* _Your objective_
Below are entries. Pull out all lines containing "Tick".

* _Study material_
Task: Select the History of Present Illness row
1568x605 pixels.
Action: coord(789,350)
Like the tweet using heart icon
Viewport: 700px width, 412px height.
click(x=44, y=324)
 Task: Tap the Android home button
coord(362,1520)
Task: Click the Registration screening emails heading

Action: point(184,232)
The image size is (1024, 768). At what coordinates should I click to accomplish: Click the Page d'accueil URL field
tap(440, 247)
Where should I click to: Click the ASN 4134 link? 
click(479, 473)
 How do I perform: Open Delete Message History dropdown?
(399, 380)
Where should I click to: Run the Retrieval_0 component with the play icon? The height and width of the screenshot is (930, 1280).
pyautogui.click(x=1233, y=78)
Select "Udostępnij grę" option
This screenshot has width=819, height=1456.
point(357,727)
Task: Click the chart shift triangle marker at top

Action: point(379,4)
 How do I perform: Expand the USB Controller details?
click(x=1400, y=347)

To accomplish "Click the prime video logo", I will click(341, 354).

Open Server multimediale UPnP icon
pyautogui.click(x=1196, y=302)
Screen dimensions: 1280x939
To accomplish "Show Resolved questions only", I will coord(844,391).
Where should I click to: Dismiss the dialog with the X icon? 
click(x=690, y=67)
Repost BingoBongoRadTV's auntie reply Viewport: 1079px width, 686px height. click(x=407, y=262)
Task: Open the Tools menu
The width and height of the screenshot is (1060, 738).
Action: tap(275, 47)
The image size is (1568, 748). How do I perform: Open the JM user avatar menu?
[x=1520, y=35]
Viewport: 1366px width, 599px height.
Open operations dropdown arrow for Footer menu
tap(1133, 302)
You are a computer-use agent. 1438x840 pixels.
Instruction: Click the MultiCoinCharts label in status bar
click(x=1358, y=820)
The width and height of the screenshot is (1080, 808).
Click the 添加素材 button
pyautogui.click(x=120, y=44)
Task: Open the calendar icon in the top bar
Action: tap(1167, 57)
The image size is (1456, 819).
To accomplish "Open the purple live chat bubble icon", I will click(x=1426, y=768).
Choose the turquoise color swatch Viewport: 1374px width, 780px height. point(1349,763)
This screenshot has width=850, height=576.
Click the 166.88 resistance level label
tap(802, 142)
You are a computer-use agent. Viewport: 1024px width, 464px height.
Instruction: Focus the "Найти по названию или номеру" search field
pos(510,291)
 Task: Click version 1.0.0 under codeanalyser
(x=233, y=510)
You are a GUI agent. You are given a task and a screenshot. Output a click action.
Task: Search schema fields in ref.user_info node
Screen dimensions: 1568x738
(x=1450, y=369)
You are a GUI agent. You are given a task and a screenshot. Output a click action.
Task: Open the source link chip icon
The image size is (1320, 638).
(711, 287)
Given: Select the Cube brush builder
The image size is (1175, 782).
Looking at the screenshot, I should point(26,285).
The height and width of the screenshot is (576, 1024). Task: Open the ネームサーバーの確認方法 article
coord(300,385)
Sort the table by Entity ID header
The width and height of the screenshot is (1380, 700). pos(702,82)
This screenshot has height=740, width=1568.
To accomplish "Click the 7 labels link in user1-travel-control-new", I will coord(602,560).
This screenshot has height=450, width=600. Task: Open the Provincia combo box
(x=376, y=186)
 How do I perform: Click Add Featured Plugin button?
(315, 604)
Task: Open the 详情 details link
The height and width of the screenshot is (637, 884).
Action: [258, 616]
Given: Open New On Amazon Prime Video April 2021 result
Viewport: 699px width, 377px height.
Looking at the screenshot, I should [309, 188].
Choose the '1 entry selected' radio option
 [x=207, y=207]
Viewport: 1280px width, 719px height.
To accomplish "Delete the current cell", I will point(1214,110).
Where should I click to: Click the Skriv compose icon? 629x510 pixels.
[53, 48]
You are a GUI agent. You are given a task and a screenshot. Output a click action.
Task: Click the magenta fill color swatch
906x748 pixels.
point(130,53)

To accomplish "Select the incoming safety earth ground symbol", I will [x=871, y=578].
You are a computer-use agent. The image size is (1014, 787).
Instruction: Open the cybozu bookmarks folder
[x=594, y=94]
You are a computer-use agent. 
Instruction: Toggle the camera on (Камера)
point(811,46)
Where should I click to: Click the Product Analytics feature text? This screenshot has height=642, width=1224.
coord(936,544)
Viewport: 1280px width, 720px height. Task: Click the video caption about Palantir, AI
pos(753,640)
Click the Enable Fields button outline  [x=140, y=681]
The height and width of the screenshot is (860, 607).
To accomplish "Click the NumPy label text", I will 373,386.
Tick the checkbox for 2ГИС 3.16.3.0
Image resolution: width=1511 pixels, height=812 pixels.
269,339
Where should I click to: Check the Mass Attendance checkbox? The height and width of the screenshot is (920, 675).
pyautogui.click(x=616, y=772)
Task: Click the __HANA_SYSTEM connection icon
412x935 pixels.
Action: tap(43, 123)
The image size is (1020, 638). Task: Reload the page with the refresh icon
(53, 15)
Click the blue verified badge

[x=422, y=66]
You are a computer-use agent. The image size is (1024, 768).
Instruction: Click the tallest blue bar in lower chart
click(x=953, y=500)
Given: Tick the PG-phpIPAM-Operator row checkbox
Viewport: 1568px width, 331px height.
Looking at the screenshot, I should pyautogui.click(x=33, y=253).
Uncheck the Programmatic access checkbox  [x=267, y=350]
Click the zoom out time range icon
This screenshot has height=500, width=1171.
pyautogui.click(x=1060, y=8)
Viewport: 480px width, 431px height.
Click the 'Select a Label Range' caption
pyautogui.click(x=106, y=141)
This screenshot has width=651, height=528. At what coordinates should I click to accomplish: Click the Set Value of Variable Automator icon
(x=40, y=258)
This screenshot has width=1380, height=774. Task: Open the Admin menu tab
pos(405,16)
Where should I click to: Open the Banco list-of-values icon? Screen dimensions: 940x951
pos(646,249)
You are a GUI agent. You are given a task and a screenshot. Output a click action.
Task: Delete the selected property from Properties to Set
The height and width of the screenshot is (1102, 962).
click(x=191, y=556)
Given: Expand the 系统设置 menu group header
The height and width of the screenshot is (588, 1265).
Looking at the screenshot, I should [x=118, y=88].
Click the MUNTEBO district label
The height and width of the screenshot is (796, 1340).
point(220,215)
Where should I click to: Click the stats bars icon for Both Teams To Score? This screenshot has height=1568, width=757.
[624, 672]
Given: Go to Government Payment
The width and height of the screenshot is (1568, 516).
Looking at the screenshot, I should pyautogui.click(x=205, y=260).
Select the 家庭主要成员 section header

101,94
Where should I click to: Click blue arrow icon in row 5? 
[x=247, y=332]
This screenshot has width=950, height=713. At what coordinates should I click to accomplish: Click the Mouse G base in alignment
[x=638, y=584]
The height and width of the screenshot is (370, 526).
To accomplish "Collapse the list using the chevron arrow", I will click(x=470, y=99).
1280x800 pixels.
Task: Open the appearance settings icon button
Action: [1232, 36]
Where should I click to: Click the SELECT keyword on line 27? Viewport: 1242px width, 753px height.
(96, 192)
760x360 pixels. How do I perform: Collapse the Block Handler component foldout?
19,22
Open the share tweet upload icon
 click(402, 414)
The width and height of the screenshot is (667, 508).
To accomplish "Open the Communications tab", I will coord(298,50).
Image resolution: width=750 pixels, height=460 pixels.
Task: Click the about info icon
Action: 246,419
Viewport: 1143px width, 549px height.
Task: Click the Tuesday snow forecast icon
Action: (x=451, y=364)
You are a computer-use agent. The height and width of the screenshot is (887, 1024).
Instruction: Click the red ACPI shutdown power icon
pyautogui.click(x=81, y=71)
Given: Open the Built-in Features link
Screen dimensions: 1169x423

* _Exercise solution_
Tick the checkbox for 2ГИС 3.16.3.0
Given: Tick the PG-phpIPAM-Operator row checkbox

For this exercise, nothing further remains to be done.